EQ, DSP, & You:
A Cautionary Tale

Some of this info was presented in the Copper Subwoofery series. But it was buried within lots of set-up details, and I have felt that it needs to be addressed on its own.

From my experience evaluating & voicing systems, I have three main concerns with EQ and DSP:

1 – It’s not a panacea.  Some people think that if they get the response relatively flat, or “fix” time arrival and such, that is all it takes.  If you wish to use these programs (as I have), don’t even think about it until you have first done all of the basic set-up.  I have referred to this as the organic process rather than the electronic.

2 – Sadly, I’ve heard all too many systems that sounded technically correct, but were utterly boring musically because the owner or system tuner felt that once the measurement goals were achieved, they were done.  Not so!

So here’s a story that is related to the concept, at least in the area of execution. Some of you may remember the San Francisco Stereophile Home Entertainment Show in 2003.  If so, you may recall the extraordinary and never-again-equaled response that happened in our (Avantgarde-USA, BAT, Running Springs, etc.) demo room.

At this show, we went on to receive a level of universal acclaim that – honestly speaking – I didn’t expect. Two well-known reviewers (Robert Harley of TAS and Srajan Ebaen of 6moons.com) commented in their publications about this acclaim. They were amazed to see the audience stand up and applaud (!) at the end of each demo session, something that they had never before seen. More about the audio press coverage later…

As always at the shows where we exhibited, I voiced that system.  After several hours of work voicing the system to the room, there remained a few less-than-pleasant peaks in the boundary-dependent-region (below 300 Hz).  Expecting some difficulties with the room, I had brought my Rives PARC (Parametric Adaptive Room Compensation), which is designed to solely address that region.

When I mentioned to Rives Audio owner-and-friend Richard Rives Bird that I was bringing it to the show, he offered to tweak it with his computer program. True to his word, when I let him know I wanted him to drop by, he was nice enough to come over and run the program.

Richard had a ton of work to do throughout the show. He didn’t cut short his time with us, but he based his adjustments on near-perfect measurements. Ten minutes later, satisfied with the results, he went on to other projects waiting at the show.

I should mention that we were only using the PARC in the line from the BAT preamp to the amps driving the BASSHORNS.  The amps driving the TRIOS were direct from the preamp.

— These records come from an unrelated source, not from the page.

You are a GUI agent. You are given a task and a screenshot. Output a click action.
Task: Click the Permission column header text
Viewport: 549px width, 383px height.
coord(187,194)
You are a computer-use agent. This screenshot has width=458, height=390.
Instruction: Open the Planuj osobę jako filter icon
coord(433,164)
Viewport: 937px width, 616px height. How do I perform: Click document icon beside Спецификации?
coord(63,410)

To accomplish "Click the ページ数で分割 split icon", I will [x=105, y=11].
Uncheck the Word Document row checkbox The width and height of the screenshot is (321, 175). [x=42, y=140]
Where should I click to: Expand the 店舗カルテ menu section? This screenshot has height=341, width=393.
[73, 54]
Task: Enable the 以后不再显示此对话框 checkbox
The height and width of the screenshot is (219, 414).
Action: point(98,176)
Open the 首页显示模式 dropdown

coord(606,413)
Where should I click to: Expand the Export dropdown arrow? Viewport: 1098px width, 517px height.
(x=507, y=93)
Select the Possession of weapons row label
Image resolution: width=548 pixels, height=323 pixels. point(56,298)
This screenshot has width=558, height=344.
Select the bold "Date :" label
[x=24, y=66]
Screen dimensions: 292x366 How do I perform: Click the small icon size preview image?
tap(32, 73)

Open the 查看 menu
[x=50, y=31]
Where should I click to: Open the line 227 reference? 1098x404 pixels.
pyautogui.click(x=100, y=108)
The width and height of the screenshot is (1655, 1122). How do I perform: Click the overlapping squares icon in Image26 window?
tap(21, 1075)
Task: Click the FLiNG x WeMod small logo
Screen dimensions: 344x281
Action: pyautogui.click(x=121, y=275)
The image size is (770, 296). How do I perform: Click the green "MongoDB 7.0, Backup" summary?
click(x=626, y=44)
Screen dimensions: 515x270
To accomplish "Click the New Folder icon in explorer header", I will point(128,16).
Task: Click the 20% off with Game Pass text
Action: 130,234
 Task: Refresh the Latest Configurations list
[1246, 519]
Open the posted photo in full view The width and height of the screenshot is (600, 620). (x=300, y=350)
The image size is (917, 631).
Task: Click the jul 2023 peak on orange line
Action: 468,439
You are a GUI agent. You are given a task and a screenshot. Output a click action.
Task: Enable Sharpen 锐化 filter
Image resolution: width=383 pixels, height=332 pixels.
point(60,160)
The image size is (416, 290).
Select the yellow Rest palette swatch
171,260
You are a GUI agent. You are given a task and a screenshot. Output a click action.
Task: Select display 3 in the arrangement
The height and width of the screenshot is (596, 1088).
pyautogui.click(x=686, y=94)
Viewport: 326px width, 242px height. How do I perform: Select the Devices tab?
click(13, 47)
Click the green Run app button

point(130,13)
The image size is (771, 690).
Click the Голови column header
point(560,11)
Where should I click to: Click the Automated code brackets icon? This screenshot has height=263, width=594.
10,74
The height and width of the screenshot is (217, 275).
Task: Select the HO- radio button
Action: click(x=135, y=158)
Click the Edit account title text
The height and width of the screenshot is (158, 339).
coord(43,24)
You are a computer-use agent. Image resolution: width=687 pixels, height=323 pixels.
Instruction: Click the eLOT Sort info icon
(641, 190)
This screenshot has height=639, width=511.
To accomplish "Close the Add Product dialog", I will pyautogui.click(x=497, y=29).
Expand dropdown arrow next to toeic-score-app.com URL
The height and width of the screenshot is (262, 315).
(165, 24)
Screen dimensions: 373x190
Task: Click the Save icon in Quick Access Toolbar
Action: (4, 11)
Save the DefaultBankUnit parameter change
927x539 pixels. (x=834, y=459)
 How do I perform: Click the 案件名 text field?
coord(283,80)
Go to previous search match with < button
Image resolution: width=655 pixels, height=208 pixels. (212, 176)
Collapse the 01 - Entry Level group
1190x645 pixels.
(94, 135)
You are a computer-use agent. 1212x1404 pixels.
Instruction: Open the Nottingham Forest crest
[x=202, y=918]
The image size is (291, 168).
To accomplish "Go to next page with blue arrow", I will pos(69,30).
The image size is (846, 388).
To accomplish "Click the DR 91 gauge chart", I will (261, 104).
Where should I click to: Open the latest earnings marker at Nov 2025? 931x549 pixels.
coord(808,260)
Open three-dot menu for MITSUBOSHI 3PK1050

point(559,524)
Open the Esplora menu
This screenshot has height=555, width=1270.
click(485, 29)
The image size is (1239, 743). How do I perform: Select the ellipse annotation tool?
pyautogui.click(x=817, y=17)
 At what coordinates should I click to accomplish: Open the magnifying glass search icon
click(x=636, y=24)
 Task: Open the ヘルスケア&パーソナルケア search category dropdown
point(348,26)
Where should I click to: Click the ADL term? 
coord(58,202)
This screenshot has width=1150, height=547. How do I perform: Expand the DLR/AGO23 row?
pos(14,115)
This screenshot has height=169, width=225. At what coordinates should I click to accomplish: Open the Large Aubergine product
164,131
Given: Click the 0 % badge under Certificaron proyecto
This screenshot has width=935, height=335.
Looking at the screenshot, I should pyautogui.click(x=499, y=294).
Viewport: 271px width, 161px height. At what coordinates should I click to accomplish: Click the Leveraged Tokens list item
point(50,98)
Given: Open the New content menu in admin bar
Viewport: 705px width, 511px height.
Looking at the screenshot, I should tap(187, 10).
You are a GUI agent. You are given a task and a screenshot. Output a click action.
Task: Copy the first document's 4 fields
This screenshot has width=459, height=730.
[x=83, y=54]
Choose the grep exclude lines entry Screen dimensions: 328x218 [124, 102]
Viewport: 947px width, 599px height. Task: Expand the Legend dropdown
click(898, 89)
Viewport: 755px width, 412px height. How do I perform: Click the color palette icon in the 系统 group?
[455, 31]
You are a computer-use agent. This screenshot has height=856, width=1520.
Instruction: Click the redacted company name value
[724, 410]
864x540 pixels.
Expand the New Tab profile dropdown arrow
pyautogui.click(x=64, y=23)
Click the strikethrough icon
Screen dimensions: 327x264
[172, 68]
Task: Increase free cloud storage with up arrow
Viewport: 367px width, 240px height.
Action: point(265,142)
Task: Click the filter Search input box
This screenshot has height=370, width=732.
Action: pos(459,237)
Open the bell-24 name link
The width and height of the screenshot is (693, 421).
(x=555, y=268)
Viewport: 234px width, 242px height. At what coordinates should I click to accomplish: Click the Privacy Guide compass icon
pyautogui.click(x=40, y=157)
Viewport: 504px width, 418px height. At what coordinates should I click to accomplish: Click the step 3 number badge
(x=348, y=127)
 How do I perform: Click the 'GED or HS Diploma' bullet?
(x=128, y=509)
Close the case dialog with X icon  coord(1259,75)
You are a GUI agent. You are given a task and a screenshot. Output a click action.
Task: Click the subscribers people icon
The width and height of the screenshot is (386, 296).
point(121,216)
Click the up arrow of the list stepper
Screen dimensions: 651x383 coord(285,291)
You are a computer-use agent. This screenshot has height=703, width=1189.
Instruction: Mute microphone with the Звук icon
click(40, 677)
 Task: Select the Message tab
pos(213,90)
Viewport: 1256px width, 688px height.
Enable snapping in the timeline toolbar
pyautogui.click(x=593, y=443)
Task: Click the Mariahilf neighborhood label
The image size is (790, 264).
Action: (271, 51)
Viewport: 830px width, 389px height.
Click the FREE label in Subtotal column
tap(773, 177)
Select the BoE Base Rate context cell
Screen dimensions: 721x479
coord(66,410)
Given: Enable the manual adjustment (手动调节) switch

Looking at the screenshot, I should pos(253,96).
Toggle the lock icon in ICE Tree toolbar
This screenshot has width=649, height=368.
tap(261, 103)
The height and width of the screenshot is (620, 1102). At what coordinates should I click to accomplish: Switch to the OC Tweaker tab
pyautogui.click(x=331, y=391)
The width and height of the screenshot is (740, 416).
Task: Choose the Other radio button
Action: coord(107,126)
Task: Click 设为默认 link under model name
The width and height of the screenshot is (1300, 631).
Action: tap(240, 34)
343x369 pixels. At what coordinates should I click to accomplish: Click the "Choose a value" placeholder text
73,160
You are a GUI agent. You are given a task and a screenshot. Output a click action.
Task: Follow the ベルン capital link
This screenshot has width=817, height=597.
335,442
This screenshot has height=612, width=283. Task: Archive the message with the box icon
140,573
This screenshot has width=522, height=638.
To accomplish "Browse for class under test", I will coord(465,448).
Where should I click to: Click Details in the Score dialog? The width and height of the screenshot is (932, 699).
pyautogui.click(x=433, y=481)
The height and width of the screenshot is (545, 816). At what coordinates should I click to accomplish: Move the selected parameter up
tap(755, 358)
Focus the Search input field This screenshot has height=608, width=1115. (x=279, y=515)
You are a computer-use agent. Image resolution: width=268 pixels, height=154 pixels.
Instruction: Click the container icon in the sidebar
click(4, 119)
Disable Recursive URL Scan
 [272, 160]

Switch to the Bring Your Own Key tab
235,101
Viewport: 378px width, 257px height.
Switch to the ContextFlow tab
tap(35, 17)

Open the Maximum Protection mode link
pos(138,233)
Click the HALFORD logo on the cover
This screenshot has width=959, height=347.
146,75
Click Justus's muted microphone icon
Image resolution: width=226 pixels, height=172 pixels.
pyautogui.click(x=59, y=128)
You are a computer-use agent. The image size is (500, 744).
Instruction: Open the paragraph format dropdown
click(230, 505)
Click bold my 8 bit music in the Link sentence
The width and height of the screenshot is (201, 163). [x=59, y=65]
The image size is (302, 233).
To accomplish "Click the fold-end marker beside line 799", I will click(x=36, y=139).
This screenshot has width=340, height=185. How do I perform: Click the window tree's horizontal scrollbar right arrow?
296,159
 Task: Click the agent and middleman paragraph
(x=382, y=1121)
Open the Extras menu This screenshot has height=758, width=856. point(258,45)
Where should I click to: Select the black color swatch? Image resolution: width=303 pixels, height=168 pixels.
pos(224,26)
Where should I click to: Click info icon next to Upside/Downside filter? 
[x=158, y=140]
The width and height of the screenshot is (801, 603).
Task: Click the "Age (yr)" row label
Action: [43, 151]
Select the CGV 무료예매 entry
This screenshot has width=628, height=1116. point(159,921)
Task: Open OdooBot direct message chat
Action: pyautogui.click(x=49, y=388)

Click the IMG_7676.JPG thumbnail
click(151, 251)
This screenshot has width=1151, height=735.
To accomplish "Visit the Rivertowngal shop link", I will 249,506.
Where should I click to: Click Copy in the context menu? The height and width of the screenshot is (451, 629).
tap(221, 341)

There was no question that the bass response was very flat now.  Technically, it was superb.  However, listening for a while after Richard left, I began to feel that the system was missing musical involvement.  The emotional hook was just not there. My response to the music from this measurably flat system was similar to its measurements – flat!

So I spent several more hours building on what Richard had done (LOL – Richard might have had a different description). I didn’t change the frequency of the three cuts he introduced, but did slightly adjust their “q” (width) and the level of their amplitude.

When I was through, I was feeling good about the sound – the music was engaging at all levels and with all genres. I privately wondered if the subsequent measurements would have been as precise.  My guess was — probably not.

Here’s the cool thing – We got standing applause at the end of almost every demo for three days – an almost-unheard-of response to a show demo!  IMO – listeners weren’t responding to the technical aspects of the sound, they were releasing emotions stimulated by the musical experience.

FWIW – I have never before (or since) seen such response from show attendees. It was unique in my long experience in the industry.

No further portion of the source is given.